Tuesday, 21 February 2012
Excuse me please.........
From the good people of Secret Cinema now comes Another Cinema, and I had the great fortune to attend their first night in London's less than glittering Eastend, at the Troxy.
The Troxy originally opened as a cinema in 1933 and was designed to seat an audience of 3520 people. It cost £250,000 to build and was erected on the site of an old brewery. The cinema had luxurious seating areas and mirror-lined restaurants and all the staff wore evening dress. It seemed like Hollywood had come to the Commercial Road in all its glory. Out side was a blaze of lights, inside a large foyer with a large sweeping staircase, chandeliers, floor to ceiling mirrors and thick carpets............During its time as a cinema, Troxy regularly hosted international stars such as The Andrews Sisters, Gracie Fields, Petula Clark, Cliff Richard and even Clark Gable.
Restored to it's former glory, the Troxy is now used for all sorts of functions and on Saturday, Another Cinema recreated a night out from the 1940s complete with usherettes to greet us and lead us to our table. There were dancing girls, bellhops, a band and a chanteuse, all before the big picture which was David Lean's Brief Encounter, starring Celia Johnson and Trevor Howard. All quite, quite marvelous. Although there were actual people older than my friend and I in attendance, the majority were 20 and 30 somethings all of whom had embraced the suggested dress code. Most of the young men were in black tie or a good suit and all the women wore dresses ranging from modern evening to full vintage splendor. There were plenty of tippets, hats and assorted head gear in evidence, Dolly Missiter bustled about the tables complaining about the frightful time she was having and we stood for the National Anthem. I know Brief Encounter backwards, forwards, inside out but I've never seen it on the big screen and as the Rachmaninov soared we were transported to another time......... that Noel Coward is such a jolly good writer you know. My new favourite fact: in the film it is Noel Coward who makes the train announcements at Milford station.

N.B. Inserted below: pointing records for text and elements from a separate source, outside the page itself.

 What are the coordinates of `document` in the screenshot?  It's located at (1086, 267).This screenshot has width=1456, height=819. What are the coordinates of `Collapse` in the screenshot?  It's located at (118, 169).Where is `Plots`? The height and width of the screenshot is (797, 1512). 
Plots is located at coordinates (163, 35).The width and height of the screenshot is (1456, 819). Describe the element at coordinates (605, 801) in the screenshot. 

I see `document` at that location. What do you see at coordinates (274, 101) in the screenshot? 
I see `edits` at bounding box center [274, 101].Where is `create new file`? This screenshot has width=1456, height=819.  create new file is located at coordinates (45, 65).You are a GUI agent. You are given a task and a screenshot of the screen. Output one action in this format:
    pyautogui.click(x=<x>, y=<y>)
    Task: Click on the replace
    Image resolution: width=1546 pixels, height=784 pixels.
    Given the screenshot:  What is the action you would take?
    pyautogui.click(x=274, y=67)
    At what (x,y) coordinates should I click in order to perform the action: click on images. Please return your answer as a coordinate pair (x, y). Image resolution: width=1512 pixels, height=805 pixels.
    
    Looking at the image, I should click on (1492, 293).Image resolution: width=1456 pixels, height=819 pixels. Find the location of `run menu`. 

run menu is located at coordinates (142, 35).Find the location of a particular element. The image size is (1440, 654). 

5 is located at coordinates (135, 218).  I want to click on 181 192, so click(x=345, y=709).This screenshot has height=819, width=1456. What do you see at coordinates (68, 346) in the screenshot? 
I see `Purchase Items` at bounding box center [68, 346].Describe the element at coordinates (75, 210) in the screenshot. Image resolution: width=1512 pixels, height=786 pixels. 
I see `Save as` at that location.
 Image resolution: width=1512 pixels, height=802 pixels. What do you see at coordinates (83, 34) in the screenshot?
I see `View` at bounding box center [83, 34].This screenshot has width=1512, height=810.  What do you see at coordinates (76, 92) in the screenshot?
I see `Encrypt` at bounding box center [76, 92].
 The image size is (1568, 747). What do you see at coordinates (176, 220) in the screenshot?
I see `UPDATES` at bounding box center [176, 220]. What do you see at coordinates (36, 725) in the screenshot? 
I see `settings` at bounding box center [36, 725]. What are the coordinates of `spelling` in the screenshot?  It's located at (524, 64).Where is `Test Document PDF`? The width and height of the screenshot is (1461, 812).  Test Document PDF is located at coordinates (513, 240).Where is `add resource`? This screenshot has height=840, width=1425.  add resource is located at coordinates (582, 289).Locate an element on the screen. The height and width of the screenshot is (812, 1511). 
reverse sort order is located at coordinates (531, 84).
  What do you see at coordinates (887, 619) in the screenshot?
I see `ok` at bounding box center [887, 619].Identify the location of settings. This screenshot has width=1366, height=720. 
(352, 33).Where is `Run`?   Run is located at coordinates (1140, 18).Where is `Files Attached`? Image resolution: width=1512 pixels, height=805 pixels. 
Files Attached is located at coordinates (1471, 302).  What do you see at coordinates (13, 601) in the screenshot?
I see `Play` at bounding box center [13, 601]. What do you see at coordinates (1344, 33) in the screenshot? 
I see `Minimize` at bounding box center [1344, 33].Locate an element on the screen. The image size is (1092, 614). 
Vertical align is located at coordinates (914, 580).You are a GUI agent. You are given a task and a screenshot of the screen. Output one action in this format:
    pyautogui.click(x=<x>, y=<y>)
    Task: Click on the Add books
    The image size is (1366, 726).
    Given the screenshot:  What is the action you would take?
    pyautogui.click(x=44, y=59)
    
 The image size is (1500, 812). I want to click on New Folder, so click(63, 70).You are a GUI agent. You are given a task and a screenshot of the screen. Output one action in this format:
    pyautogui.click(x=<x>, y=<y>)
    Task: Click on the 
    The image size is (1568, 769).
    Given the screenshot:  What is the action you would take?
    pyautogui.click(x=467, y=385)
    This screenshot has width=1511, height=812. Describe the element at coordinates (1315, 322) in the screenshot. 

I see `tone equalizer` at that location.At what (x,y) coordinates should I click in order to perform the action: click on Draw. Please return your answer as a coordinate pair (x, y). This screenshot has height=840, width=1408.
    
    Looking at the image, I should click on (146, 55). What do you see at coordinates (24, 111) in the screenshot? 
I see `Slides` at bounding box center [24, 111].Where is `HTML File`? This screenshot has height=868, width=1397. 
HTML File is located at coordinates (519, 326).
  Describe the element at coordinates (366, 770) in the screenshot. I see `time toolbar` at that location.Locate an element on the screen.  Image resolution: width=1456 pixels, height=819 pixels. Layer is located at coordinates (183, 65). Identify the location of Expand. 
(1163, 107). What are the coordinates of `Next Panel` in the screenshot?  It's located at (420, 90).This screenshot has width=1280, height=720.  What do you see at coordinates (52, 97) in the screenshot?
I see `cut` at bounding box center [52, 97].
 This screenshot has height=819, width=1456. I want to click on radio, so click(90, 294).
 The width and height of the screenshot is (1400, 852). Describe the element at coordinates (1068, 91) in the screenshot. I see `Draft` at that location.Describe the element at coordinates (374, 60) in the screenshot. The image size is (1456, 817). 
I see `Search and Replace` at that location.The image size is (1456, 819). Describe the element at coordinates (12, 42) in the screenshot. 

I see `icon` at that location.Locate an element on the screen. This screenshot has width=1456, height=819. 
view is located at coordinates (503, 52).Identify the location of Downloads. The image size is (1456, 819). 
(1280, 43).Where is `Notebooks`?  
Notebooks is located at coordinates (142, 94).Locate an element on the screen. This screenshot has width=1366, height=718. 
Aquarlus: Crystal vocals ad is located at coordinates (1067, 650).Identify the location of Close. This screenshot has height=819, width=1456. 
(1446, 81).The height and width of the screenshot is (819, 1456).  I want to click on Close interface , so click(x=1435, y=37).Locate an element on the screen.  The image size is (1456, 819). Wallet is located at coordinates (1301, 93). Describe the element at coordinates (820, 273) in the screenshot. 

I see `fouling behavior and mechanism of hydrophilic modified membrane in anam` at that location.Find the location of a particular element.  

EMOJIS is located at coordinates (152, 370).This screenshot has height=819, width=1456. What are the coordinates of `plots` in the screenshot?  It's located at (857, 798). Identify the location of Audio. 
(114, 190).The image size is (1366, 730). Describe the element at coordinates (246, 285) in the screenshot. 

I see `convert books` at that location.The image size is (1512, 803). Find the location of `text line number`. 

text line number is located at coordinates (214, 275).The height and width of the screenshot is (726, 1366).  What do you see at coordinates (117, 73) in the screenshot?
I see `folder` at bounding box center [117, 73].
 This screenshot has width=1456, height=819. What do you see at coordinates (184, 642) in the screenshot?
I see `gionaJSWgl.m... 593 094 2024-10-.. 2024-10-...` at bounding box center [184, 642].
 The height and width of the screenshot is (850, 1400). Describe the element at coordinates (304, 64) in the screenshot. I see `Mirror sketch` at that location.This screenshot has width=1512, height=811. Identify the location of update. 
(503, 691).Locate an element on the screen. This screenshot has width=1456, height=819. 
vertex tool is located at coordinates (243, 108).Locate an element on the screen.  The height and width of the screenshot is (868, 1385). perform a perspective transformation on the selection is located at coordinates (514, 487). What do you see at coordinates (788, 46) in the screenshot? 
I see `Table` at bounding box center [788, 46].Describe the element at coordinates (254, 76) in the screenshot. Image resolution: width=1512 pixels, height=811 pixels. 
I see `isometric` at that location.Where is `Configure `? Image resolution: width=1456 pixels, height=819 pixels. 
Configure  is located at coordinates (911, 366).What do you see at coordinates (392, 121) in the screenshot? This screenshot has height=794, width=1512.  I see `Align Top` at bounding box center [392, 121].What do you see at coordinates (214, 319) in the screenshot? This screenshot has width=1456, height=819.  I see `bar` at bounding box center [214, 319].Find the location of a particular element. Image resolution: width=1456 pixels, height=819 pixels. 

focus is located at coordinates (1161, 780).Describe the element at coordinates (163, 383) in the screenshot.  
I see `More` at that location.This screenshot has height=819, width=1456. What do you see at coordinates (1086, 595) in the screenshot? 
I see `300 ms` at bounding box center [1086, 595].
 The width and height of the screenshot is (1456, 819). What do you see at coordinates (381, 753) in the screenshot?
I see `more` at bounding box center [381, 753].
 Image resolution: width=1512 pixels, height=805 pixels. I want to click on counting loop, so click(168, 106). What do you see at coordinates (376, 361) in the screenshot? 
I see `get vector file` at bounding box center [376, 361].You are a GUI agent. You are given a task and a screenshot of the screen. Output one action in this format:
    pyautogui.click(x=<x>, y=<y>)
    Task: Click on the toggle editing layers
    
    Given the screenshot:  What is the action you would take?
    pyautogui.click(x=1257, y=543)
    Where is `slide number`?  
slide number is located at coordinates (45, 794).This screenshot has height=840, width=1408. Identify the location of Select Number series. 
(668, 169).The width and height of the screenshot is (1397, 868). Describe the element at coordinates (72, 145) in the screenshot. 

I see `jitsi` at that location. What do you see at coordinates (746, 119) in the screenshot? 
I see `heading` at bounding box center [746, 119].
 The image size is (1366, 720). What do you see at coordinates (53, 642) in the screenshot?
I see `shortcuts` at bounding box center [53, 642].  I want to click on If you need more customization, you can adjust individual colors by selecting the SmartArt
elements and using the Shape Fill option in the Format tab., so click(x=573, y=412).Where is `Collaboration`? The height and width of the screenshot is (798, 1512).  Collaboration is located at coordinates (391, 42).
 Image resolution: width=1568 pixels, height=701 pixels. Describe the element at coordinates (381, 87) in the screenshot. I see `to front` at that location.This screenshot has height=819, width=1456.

Everyone was incredibly polite to us and in turn we to each other. As we left the fabulous theatre the staff lined up to say goodnight and thank us for coming, everyone was immensely happy. It got me wondering, if we still observed such politeness and respect to each other, would we not all get on a little bit better?
Top tip: To dispel all winter blues go see The Muppets movie .... all your old favourites and the Muppet barbershop quartet singing Smells Like Teen Spirit is worth the price of the ticket alone.